18:33	IP4-10, 714	IMPROVING EFFICIENCY OF EXTENSIBLE PROCESSORS BY USING APPROXIMATE CUSTOM INSTRUCTIONS Speakers: Mehdi Kamal1, Amin Ghasem Azar1, Ali Afzali-Kusha1 and Massoud Pedram2 1University of Tehran, IR; 2University of Southern California, US Abstract In this paper, we propose to move the conventional extensible processor design flow to the approximate computing domain to gain more speedup.

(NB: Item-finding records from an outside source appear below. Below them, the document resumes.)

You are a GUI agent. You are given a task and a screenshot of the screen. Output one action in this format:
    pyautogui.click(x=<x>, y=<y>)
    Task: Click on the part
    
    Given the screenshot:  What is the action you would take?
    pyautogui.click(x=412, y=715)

In this domain, the instruction set architecture (ISA) design flow selects both exact and approximate custom instructions (CIs). The proposed approach could be used for the applications where imprecise results may be tolerated. In the CI identification phase of the flow, the CIs which do not satisfy the maximum propagation delay but can provide approximate results also may be included in the CI candidate set. Next, in the selection phase, we propose a merit function which selects CIs with higher cycle savings and small error rates. The efficacy of the proposed approximate design flow is investigated using the case studies of the discrete cosine transform (DCT) and inverse DCT (iDCT) of the MPEG2 application. Also, the impact of the process variation on the impreciseness of the results is investigated.
18:30		End of session
19:30		DATE Party in "Gläserne Manufaktur" of the Volkswagen AG The DATE Party is again scheduled on the second conference day, Wednesday, March 26, 2014, starting from 19:30 h. This year, it will take place in one of Dresden's most exciting and modern buildings, the "Gläserne Manufaktur" of the car manufacturer Volkswagen AG (www.glaesernemanufaktur.de/en/). The party will feature a flying buffet style dinner with various catering points and accompanying drinks. Light background music and the possibility of guided visits through the extraordinary premises will round off the evening. It provides a perfect opportunity to meet friends and colleagues in a relaxed atmosphere while enjoying local amenities. Please kindly note that it is no seated dinner. All delegates, exhibitors and their guests are encouraged to attend the party. Please be aware that entrance is only possible with a party ticket. Each full conference registration includes a ticket for the DATE Party. Additional tickets can be purchased on-site at the registration desk (subject to availability of tickets). Ticket price for the full Evening Social Programme: 75 € per person.